### What the task requires
From the listing below, retype exactly the line holding "This screenshot has height=588, width=902.", the line holding "Task: Open the Calibri font name dropdown", and the lines between them; skip everything else.

### Records for processing
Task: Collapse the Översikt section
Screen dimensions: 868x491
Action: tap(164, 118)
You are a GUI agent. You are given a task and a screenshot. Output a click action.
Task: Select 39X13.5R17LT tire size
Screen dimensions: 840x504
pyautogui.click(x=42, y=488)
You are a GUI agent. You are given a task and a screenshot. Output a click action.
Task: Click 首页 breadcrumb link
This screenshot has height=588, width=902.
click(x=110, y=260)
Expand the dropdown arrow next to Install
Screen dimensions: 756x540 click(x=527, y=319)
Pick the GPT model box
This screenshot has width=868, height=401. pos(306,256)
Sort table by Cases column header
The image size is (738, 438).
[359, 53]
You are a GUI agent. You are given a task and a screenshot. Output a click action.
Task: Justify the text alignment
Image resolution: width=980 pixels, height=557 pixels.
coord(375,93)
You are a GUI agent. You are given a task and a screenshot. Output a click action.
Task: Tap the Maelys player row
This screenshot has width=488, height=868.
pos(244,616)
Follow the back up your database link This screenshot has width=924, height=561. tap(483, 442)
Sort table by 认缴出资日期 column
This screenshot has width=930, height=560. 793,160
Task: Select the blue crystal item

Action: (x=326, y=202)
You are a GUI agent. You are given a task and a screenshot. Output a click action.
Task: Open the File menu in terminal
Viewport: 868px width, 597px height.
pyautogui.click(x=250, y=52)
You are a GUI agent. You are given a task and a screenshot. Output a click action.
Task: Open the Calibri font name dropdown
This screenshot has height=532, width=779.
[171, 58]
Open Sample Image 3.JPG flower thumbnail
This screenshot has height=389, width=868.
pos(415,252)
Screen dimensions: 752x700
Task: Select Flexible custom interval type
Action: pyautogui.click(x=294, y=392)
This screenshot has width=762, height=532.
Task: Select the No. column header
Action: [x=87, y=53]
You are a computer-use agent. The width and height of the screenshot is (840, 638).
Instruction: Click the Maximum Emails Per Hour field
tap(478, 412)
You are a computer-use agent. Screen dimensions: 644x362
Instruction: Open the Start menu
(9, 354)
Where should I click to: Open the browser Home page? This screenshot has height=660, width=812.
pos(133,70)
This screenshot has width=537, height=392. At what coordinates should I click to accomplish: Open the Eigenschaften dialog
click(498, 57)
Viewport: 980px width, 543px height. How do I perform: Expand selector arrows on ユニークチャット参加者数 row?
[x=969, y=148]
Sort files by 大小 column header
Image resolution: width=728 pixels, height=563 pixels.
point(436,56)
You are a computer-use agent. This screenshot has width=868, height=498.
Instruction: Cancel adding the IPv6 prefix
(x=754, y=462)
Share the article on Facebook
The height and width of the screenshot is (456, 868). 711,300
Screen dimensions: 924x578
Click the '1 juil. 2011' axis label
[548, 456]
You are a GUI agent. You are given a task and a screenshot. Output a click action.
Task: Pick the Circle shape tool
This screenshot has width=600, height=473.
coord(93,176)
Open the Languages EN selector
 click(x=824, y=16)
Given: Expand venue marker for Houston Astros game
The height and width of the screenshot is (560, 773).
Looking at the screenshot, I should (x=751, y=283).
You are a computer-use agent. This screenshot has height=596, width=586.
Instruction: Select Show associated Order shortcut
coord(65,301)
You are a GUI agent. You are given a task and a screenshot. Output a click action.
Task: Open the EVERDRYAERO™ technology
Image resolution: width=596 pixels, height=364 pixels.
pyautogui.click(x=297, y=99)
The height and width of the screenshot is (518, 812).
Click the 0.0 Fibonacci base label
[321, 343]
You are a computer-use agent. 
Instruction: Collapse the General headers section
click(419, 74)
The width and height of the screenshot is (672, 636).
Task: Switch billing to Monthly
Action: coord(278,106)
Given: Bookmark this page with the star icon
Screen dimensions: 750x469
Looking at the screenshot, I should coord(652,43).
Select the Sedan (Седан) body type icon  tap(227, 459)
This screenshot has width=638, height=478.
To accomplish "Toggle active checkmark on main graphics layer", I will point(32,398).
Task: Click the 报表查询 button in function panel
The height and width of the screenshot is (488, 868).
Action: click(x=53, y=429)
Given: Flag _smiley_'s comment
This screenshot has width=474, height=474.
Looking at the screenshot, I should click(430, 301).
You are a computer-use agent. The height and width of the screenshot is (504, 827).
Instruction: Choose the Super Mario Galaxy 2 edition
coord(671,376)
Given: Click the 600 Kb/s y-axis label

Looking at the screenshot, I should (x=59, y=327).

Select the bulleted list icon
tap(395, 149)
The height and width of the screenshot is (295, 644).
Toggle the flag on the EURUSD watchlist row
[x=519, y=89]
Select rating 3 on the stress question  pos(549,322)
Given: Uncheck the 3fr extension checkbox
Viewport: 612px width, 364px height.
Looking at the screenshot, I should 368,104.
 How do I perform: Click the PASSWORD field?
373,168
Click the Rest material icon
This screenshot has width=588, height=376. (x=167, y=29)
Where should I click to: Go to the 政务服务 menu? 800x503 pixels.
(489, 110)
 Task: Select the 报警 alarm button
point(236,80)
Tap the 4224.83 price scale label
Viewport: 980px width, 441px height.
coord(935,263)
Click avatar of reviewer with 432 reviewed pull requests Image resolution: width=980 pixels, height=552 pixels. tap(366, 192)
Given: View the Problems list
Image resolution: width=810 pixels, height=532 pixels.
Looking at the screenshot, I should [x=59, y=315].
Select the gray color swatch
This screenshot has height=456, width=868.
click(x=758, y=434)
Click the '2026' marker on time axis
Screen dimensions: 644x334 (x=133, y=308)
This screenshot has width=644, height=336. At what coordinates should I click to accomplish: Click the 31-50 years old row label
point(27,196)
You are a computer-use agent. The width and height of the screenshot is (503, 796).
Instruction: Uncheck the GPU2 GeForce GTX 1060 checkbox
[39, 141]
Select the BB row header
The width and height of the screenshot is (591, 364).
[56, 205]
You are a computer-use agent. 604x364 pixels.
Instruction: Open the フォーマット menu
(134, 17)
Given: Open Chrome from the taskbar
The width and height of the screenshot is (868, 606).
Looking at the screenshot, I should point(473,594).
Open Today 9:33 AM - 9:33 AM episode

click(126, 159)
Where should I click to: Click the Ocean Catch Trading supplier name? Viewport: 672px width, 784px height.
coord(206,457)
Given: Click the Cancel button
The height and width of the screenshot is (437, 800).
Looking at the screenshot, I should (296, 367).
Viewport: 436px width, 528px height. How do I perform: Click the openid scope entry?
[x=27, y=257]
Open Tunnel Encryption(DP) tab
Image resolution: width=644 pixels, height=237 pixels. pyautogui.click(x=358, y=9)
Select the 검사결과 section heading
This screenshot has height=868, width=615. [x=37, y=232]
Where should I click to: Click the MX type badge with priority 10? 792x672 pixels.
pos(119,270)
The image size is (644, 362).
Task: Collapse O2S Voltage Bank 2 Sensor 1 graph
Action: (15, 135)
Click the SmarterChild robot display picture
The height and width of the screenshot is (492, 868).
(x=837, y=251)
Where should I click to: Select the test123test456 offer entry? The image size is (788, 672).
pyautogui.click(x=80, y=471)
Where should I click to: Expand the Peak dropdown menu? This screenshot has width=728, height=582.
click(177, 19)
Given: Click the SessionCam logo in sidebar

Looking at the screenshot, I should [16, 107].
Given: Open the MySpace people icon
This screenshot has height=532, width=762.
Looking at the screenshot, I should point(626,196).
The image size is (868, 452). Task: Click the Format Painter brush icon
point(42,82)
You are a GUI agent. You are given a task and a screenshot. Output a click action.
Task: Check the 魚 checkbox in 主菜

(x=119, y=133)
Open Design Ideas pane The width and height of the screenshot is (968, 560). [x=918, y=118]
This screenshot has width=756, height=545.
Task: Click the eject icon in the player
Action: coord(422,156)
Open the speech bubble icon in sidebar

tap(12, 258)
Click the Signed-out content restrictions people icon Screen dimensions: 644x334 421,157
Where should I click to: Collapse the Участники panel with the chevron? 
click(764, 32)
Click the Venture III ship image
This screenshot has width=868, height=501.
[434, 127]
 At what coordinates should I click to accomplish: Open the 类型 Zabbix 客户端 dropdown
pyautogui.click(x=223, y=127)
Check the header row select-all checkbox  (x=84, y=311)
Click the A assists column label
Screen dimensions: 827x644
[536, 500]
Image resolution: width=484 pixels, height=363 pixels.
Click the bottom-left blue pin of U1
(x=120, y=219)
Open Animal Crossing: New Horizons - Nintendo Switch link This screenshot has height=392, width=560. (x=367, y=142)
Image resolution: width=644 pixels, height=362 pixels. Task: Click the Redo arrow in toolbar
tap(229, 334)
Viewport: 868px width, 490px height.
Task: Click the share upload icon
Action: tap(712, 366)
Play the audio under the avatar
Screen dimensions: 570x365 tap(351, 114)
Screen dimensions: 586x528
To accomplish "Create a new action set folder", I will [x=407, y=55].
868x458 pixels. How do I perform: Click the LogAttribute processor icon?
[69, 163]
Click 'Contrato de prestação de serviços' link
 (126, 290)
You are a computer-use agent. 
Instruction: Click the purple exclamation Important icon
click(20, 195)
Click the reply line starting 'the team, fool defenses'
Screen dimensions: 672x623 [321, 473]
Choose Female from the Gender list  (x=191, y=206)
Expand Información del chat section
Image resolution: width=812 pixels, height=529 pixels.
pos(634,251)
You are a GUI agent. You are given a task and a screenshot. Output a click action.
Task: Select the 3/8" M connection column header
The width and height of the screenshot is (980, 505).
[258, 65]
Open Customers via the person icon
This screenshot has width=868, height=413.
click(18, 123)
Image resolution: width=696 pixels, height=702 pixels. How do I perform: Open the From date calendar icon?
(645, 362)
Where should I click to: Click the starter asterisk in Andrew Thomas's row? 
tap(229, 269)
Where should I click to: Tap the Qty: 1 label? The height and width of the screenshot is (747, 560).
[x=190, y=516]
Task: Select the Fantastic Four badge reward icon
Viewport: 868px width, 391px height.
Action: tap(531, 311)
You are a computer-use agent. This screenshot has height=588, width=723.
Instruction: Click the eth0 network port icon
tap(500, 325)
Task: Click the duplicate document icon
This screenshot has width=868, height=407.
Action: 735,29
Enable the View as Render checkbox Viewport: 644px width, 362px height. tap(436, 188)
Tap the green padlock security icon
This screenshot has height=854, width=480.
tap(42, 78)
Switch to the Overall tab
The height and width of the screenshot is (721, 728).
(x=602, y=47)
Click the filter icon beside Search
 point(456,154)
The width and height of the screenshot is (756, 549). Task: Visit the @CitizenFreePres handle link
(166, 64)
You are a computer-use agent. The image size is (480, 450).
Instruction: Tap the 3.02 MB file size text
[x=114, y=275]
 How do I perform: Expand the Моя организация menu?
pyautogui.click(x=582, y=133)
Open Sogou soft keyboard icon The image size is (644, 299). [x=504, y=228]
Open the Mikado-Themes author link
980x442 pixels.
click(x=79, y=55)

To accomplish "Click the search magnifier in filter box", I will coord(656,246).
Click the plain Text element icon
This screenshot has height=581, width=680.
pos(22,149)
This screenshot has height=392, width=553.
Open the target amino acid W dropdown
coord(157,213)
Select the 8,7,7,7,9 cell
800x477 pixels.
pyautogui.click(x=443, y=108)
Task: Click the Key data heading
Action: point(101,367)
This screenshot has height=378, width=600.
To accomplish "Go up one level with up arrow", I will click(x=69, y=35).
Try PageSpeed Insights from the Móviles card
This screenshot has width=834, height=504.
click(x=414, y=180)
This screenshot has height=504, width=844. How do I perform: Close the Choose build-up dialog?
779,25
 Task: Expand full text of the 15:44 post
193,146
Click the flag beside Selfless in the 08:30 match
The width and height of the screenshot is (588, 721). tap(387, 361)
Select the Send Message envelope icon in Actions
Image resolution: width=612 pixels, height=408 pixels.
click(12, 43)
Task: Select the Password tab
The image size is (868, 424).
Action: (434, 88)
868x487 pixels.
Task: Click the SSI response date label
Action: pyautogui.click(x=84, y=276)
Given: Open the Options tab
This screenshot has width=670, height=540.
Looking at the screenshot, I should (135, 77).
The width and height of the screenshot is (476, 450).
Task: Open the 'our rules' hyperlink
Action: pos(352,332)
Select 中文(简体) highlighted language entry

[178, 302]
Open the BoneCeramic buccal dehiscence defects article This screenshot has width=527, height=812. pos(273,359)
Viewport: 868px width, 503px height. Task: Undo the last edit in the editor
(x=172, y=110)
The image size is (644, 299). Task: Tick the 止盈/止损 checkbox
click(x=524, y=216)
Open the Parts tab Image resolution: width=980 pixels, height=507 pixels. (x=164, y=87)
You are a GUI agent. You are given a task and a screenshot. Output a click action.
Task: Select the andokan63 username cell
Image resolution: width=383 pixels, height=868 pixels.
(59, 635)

### Solution for this exercise
This screenshot has height=588, width=902.
click(x=110, y=260)
Expand the dropdown arrow next to Install
Screen dimensions: 756x540 click(x=527, y=319)
Pick the GPT model box
This screenshot has width=868, height=401. pos(306,256)
Sort table by Cases column header
The image size is (738, 438).
[359, 53]
You are a GUI agent. You are given a task and a screenshot. Output a click action.
Task: Justify the text alignment
Image resolution: width=980 pixels, height=557 pixels.
coord(375,93)
You are a GUI agent. You are given a task and a screenshot. Output a click action.
Task: Tap the Maelys player row
This screenshot has width=488, height=868.
pos(244,616)
Follow the back up your database link This screenshot has width=924, height=561. tap(483, 442)
Sort table by 认缴出资日期 column
This screenshot has width=930, height=560. 793,160
Task: Select the blue crystal item

Action: (x=326, y=202)
You are a GUI agent. You are given a task and a screenshot. Output a click action.
Task: Open the File menu in terminal
Viewport: 868px width, 597px height.
pyautogui.click(x=250, y=52)
You are a GUI agent. You are given a task and a screenshot. Output a click action.
Task: Open the Calibri font name dropdown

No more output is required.